The epic era of eye-patches
If you or your kid has ever dressed as a pirate for Halloween, you know that the staple of any good pirate costume is the eye-patch. Nearly all the best dastardly pirates in films, books, and television sport one. However, the reason why these swordsmen of the sea wore them wasn’t usually due to a gaping hole where their eye should be.
The first notable eye-patch was worn for the sake of covering the eye socket of a Persian pirate who lost his eye in battle. Still, randomly losing an eye in a duel or a “join the crew” hazing incident wasn’t an everyday occurrence for pirates. And yet so many pirates seemingly wore the odd fashion accessory like it was glued to their faces. So what were the darn things for?
No, pirates don’t just go around losing their eyes
There are plenty of theories to accompany the widespread popularity of the eye-patch. While most general audiences tend to believe that eye-patches are worn in the event of a missing eyeball, that was a rather abnormal reason to wear one. Instead, they were likely used as one of a pirate’s most important weapons.
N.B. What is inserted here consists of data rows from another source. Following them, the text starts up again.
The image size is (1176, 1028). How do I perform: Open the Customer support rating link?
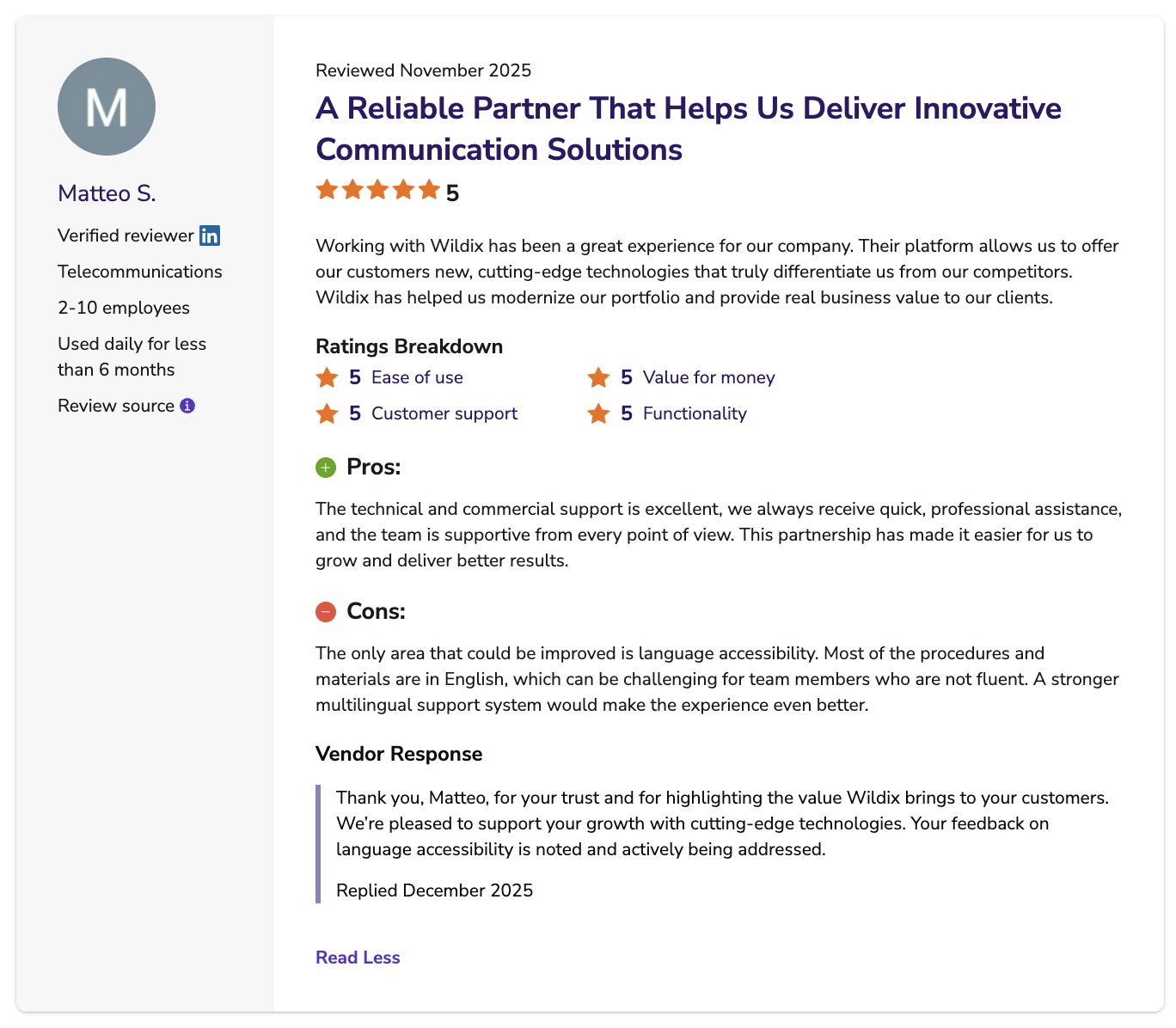[x=444, y=413]
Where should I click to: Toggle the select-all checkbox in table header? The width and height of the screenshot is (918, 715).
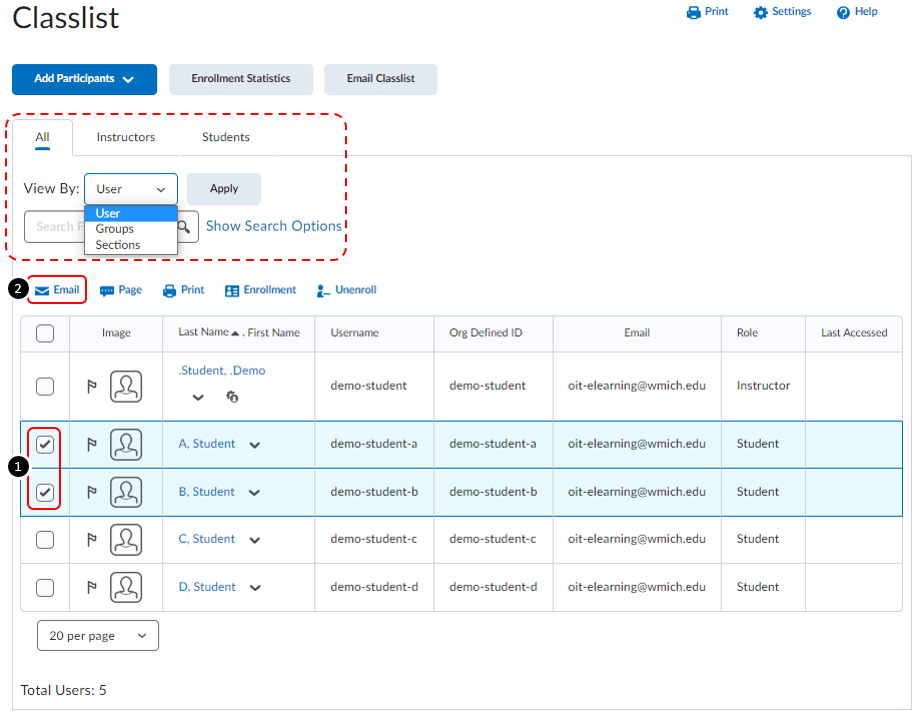click(x=45, y=334)
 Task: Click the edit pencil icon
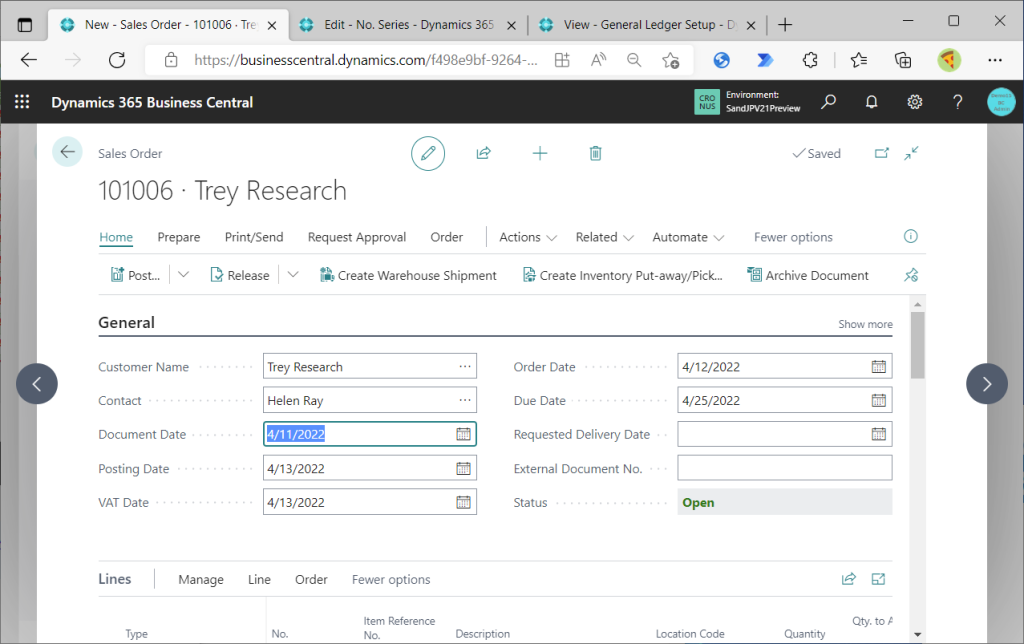[x=428, y=153]

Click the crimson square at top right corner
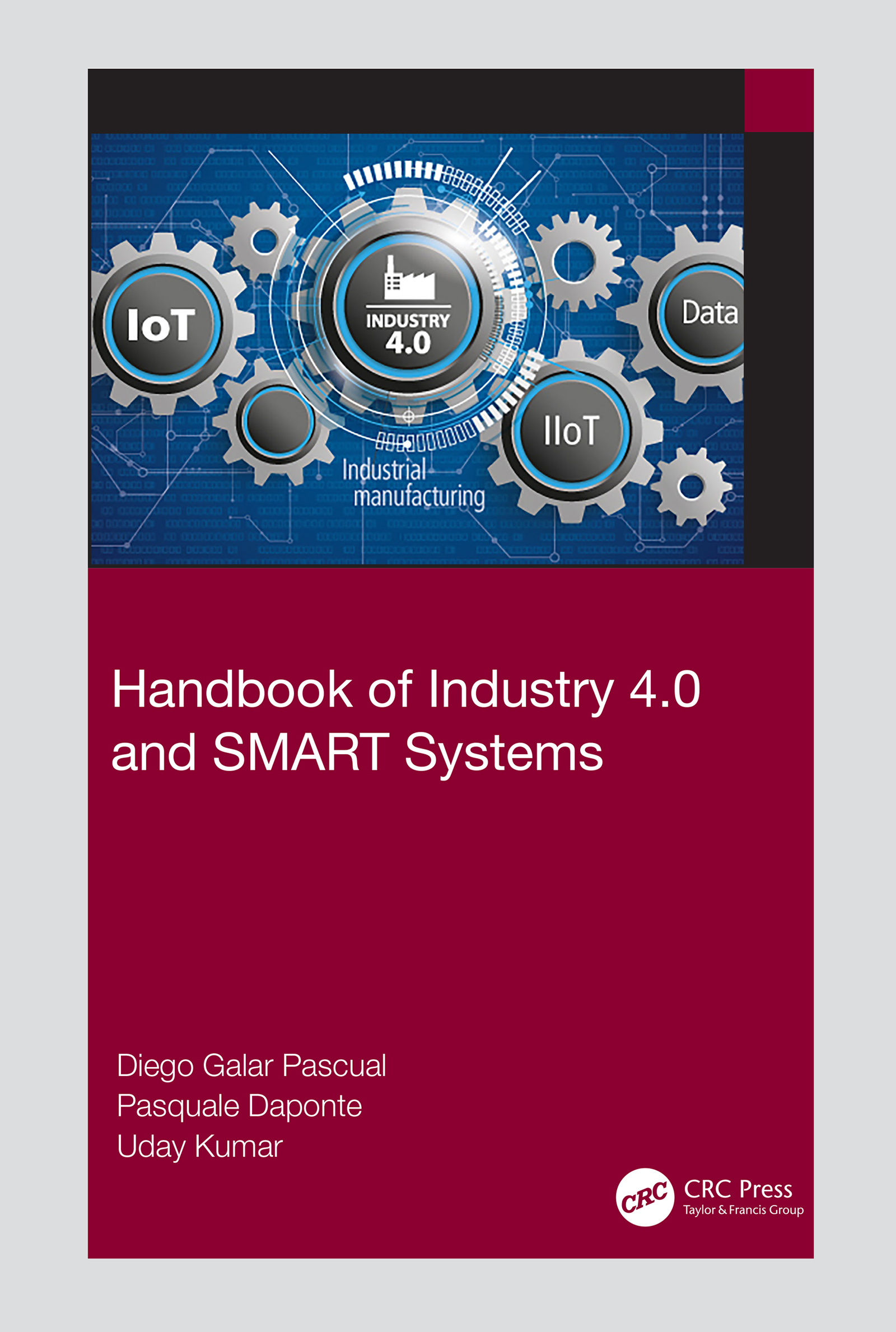click(x=779, y=101)
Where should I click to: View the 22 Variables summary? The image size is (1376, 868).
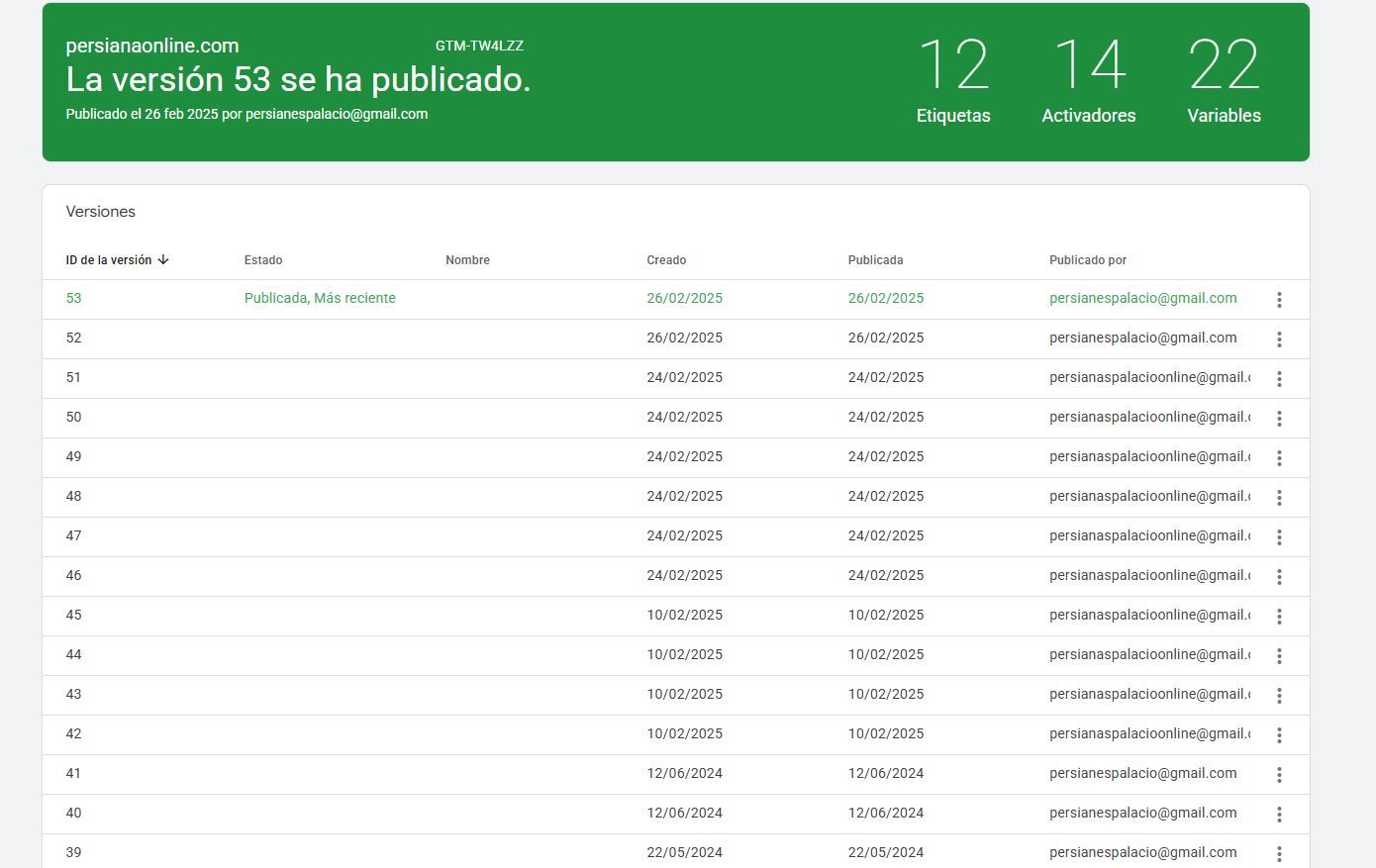tap(1225, 81)
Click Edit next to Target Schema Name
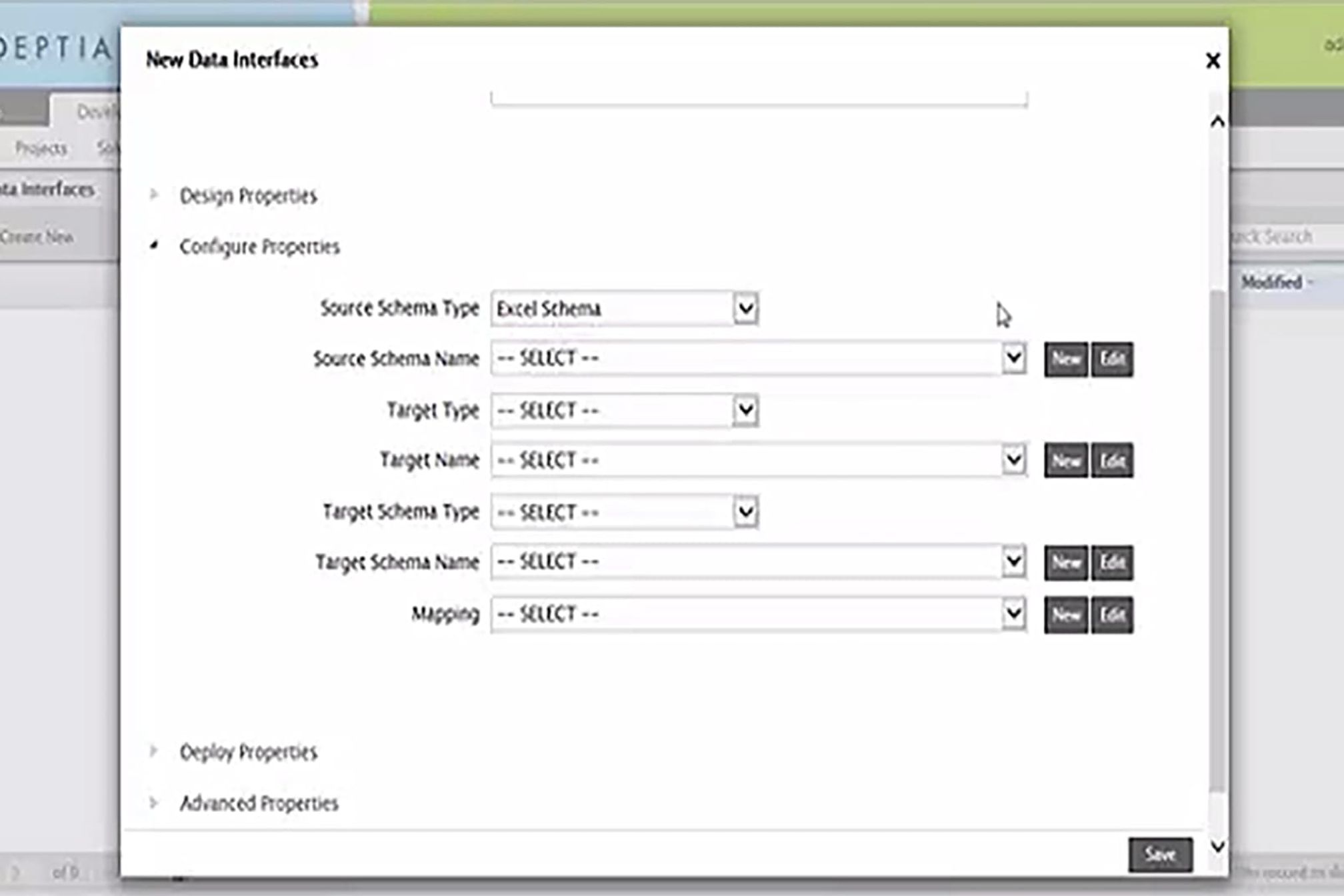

What’s the best part of being a pirate? How about the epic duels, defending your ship, swinging a sword, looting others’ booty, and noble fights to the death? These may not float everyone’s boat, but they are integral parts of living the pirate life. And knowing how to quickly navigate your ship to retrieve your weapons can be the difference between life and death. That’s where eye-patches come in!
How did no one think of this before?
At the end of the day, one conclusion about eye-patches seems to make the most sense: they were used to help a pirate’s eyes adapt to both darkness and light. This meant they could duck below deck into the dark to snatch their swords and cannons without completely going blind. This may sound a bit far-fetched, but even if you’re a skeptic, it’s hard to deny what history has to show as proof.
When World War II rolled around, soldiers in the Navy explored a concept not far from a pirate’s eye-patch to try to give themselves natural night vision. Pilots from different eras also adapted the eye-patch so they could read important flight instructions, patterns, and maps in the darkness when necessary. Do you need any more convincing? (Also, the Mythbusters team decided it was plausible…so it has to be true, right?)